Dies At 81
Cowetans remember George Jones as music legend, kind man
by W. Winston Skinner
Country singer George Jones died Friday – leaving several Coweta residents with memories of the music legend.
“Heaven better get ready for some great country music,” said country star Alan Jackson, who is from Newnan. “While George was known for his wild and crazy days, I’ve known him for 25 years as a friend. He had grown into a real good man.”
Jackson said Jones “will always be the greatest singer and interpreter of real country music – there’ll never be another.”
Jackson’s sister-in-law, Coweta resident Jane Johnson, said Jones and his wife, Nancy, are special people who were particularly kind to her father, W. Dan Jackson.
“George would ride him around his farm in the golf cart,” Johnson said. She remembered that her father was invited to sit on the side of the stage at the last Jones’ concert he was able to attend.
Jones “walked over to him when he sang ‘I Don’t Need No Rockin’ Chair,’” she said. “The next year, Momma and I went… and George talked about Daddy during the concert.”
Jones reached out to the family when Dan Jackson was ill. “He called when Daddy died and said he wanted to come to the funeral, but did not want to cause a disturbance,” Johnson said.
Newnan resident Sharon Harrison remembered meeting Jones several years ago when she worked as a waitress at a Golden Corral in Jonesboro. “They were doing a festival down at the racetrack on 19/41,” she said.
Harrison told Jones that his hit, “He Stopped Loving Her Today,” was the favorite song of her parents, Tom and Judy Shaw. “He was really nice,” Harrison said, recalling Jones was seated in a quiet area in the back of the restaurant.
Jones was 81 when he died at a Nashville hospital after a year of ill health. Johnson said she had learned of his worsening health about a week ago. “I just didn’t have a good feeling about it,” she said.

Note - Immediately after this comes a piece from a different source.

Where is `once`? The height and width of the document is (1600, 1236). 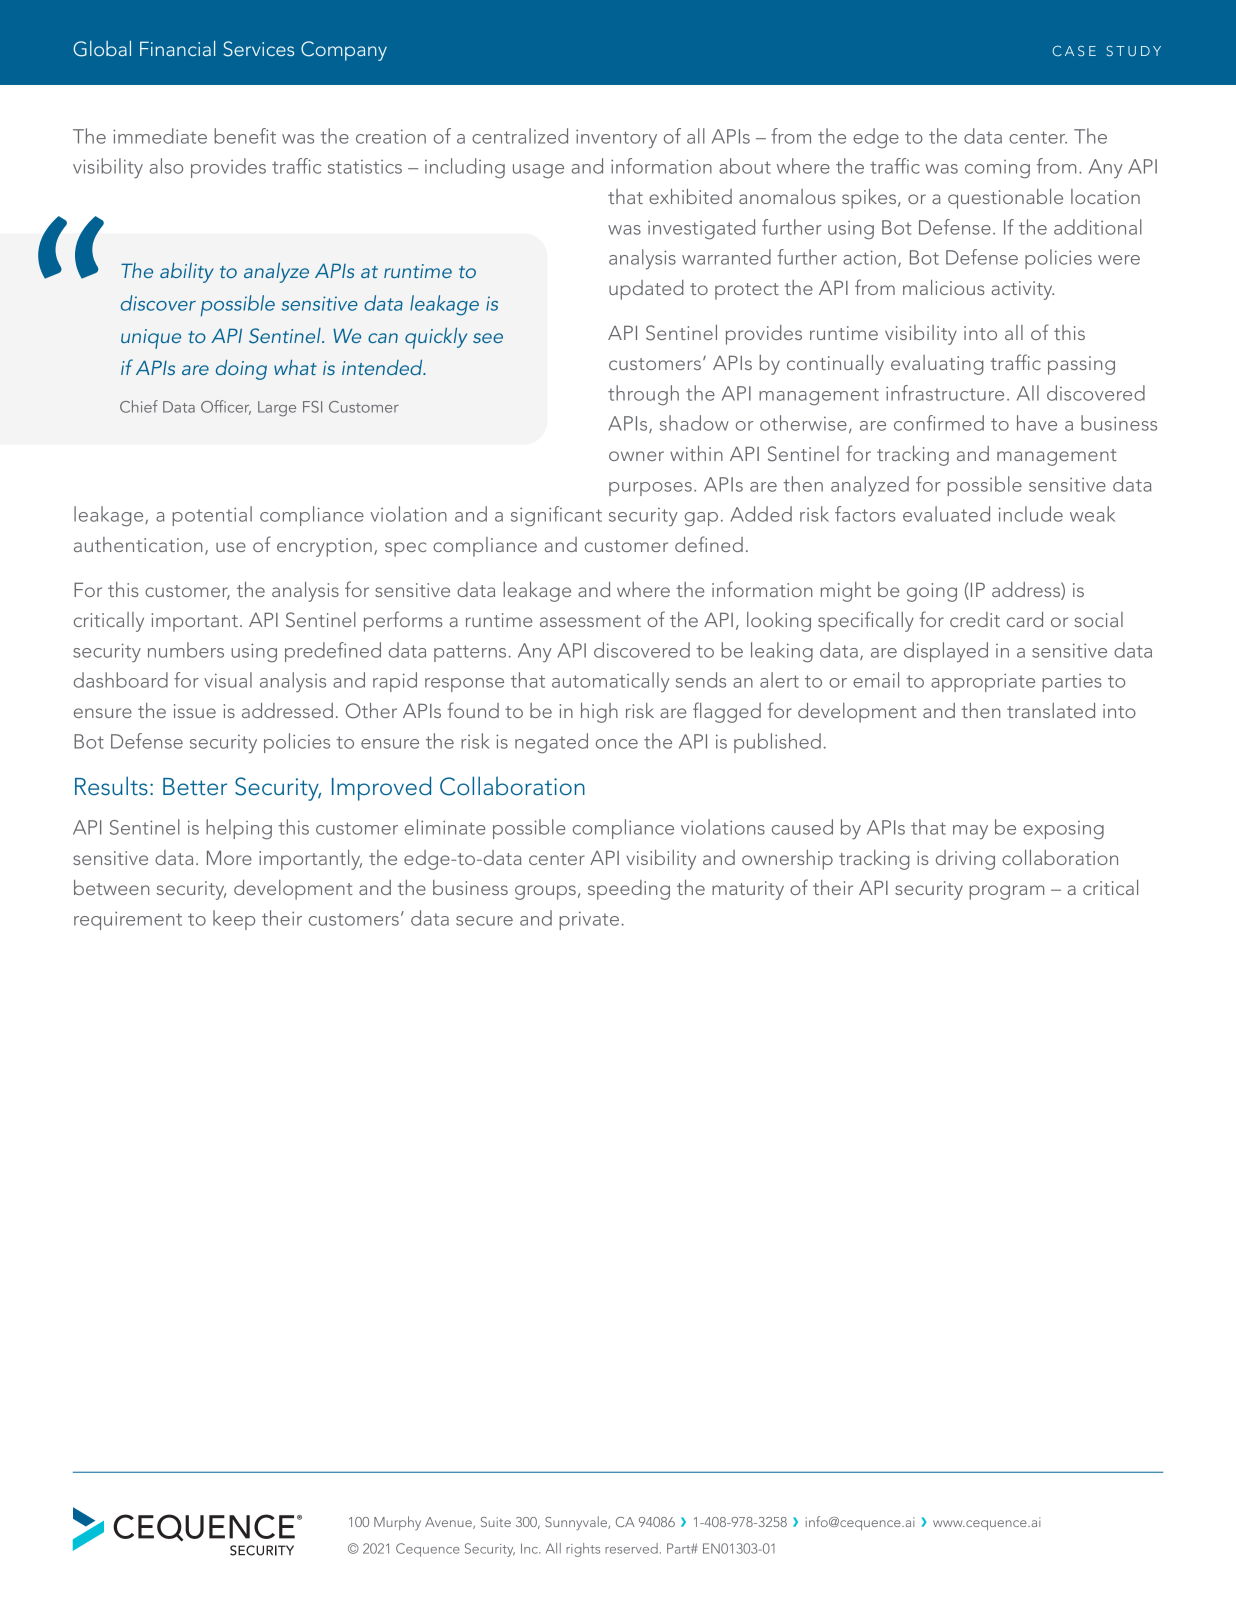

In a 2011 interview quoted by the Associated Press, Alan Jackson reflected on Jones’ genius. “He just knows how to pull every drop of emotion out of it of the songs if it’s an emotional song – or if it’s a fun song he knows how to make that work. ...He was a big fan of Hank Williams Sr. like me. He tried to sing like Hank in the early days.”
While Williams was a singer and a great songwriter, “he didn’t have that natural voice like George,” Jackson said. “Not many people do. That just sets him apart from everybody.”
Jones recorded number one songs in five separate decades. In his half century-plus career, Jones evolved from young honky-tonker to elder statesman as he recorded more than 150 albums and became the champion and symbol of traditional country music.
Jones survived long battles with alcoholism and drug addiction, brawls, accidents and close encounters with death, including bypass surgery.
In song, like life, he was rowdy and regretful, tender and tragic. His hits included the the foot-tapping “The Race is On,” the foot-stomping “I Don’t Need Your Rockin’ Chair,” the melancholy “She Thinks I Still Care,” the rockin’ “White Lightning,” and the barfly lament “Still Doing Time.”